La Liberté ou la mort (1953) est une fresque tumultueuse où le grand écrivain montre une Crète en lutte pour hâter le départ des Turcs qui l’oppriment. Le narrateur, le jeune Thrassaki, douze ans, (en fait Nikos Kazantzakis lui-même) regarde avec passion le monde crétois: le sien, pauvre, violent, subtil et digne. Avec une description vivante de Candie (Héraklion), ce grand port aux murailles vénitiennes où cohabitaient vaille que vaille les Crétois et les Turcs, leurs maîtres, riches, insolents, courageux et jouisseurs.

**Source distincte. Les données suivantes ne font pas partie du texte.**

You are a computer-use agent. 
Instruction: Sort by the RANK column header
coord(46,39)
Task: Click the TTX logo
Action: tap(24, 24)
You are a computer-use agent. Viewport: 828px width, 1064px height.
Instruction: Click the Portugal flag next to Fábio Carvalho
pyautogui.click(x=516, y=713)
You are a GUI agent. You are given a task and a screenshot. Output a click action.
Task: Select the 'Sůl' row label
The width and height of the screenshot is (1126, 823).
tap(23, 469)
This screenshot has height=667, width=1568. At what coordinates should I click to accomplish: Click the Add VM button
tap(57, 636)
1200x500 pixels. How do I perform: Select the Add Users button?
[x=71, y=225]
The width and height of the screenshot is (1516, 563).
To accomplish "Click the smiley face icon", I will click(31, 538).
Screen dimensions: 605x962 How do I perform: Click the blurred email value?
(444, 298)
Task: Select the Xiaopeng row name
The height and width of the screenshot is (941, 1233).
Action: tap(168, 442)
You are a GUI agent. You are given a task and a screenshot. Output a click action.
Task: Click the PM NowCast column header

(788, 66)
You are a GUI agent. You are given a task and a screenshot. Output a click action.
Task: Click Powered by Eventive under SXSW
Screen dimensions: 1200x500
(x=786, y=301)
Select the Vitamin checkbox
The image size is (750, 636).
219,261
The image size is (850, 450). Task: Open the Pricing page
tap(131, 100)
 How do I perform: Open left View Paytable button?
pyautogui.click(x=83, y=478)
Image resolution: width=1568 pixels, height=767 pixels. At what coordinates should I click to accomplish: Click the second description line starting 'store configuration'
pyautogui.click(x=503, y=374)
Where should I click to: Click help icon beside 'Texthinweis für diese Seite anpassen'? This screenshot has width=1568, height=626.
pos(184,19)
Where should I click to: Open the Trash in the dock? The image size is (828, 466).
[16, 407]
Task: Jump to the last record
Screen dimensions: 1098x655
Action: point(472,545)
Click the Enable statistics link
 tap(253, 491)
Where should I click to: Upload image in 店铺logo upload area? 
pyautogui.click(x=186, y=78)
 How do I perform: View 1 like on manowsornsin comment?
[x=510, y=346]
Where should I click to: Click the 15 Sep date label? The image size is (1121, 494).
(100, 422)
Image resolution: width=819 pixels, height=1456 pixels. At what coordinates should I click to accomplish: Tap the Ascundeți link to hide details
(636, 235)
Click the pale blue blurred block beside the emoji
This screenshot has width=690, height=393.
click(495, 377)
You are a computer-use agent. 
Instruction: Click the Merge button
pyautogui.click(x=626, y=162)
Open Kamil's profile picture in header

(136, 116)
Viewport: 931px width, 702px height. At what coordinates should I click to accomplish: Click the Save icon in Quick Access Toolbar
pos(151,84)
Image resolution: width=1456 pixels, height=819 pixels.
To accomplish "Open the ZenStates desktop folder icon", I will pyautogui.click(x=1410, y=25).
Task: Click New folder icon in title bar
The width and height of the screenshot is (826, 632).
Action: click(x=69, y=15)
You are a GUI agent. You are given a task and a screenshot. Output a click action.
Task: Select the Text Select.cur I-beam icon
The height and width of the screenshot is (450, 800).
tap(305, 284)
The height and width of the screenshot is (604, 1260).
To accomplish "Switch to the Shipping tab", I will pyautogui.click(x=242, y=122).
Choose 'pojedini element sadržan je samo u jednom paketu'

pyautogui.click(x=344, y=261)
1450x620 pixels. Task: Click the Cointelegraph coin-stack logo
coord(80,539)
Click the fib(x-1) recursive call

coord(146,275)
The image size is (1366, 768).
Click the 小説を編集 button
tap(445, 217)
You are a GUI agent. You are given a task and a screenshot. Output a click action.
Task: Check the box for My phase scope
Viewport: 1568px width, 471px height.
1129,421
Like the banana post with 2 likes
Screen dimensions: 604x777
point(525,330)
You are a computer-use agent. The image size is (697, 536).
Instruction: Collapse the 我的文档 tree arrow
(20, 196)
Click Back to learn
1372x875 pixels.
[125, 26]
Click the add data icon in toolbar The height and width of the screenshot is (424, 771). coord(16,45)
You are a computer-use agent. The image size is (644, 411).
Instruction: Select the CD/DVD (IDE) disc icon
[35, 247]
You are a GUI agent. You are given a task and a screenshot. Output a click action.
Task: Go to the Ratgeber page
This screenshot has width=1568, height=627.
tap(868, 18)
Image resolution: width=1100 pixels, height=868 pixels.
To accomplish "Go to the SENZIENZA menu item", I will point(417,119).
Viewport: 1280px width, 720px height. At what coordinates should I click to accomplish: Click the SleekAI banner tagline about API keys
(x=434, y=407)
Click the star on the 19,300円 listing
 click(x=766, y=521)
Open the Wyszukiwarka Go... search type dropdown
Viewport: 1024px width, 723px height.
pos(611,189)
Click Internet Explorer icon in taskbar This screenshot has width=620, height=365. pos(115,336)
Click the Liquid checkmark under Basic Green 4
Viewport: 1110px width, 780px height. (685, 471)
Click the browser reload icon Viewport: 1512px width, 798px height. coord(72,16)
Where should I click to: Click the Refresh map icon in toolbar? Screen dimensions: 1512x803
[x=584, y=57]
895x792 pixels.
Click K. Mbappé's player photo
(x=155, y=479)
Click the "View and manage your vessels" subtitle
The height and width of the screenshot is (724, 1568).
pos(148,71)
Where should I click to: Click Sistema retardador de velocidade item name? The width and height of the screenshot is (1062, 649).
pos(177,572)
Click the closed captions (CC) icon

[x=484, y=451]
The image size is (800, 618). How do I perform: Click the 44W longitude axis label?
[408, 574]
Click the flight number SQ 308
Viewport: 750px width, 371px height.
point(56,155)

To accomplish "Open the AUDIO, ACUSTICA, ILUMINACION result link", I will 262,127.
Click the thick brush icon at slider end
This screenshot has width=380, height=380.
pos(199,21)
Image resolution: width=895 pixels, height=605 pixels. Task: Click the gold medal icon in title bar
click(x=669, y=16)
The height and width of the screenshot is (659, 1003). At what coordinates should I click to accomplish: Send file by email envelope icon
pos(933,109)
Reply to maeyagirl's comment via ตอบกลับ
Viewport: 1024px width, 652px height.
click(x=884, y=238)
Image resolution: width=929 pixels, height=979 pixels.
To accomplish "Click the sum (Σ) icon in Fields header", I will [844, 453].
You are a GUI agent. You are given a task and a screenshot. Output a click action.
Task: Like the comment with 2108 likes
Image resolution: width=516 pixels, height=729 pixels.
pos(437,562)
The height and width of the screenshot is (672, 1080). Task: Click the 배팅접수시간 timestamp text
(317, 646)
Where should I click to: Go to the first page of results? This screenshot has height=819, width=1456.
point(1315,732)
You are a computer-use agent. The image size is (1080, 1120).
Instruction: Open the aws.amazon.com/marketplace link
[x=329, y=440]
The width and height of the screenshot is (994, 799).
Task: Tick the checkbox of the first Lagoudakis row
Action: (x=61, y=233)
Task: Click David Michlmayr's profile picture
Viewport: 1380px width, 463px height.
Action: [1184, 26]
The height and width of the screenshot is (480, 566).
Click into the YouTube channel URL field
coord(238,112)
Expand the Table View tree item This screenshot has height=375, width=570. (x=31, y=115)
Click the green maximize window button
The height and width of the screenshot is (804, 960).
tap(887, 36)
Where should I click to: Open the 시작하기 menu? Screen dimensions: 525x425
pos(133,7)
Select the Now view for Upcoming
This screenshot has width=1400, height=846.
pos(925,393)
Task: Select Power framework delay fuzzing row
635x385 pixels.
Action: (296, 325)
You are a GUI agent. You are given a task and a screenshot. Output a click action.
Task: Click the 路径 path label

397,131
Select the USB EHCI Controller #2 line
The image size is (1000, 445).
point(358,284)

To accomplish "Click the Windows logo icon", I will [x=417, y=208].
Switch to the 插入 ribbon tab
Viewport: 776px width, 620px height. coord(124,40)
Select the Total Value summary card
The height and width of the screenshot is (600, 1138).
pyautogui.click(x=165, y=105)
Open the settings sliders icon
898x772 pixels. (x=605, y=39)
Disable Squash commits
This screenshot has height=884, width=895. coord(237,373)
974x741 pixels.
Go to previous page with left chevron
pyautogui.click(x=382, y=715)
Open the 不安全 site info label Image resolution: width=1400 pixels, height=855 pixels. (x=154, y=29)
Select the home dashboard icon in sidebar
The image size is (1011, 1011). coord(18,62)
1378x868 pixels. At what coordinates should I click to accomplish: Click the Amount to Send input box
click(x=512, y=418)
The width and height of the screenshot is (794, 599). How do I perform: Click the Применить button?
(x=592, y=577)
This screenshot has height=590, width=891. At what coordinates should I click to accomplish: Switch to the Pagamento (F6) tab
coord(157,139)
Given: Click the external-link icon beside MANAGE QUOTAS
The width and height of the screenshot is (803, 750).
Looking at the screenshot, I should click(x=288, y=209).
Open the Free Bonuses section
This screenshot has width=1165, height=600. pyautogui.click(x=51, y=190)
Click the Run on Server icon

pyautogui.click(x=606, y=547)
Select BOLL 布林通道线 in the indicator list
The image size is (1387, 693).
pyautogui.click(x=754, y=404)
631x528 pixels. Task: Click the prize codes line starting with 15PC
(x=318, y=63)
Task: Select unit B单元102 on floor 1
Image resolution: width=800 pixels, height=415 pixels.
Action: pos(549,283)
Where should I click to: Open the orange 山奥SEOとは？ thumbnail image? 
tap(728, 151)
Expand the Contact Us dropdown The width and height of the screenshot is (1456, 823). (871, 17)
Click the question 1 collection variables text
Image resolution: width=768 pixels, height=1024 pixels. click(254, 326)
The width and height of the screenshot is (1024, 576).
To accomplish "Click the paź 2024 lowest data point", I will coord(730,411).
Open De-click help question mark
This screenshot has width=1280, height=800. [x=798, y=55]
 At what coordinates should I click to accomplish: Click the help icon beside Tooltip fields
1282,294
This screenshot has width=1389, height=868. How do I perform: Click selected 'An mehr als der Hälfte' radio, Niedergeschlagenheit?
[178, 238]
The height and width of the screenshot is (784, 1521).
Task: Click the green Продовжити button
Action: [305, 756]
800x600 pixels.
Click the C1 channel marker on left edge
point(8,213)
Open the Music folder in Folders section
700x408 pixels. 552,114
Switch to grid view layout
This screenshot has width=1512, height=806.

Le héros, le Capétan Mihalis (le père de Kazantzakis), surnommé le  Kapétan sanglier à cause d’une canine rebelle, a lui-même joué quand il était enfant dans la cour de la ferme paternelle avec le jeune noble turc Nouri Bey. Un soir, devenus hommes, ils vont au lieu de se tuer, devenir frères d’élection et mélanger leurs sangs.
Mais un jour Nouri Bey fait rencontrer sa femme du moment au Capétan, Éminé, une fière circassienne qui chante et joue de la mandoline. Le Capétan en tombe furieusement amoureux. Une étincelle qui déclenchera l’une des luttes les plus violentes contre les Turcs menée par les personnages épiques de ce roman ardent et tumultueux… Un des chefs-d’œuvre de la littérature grecque.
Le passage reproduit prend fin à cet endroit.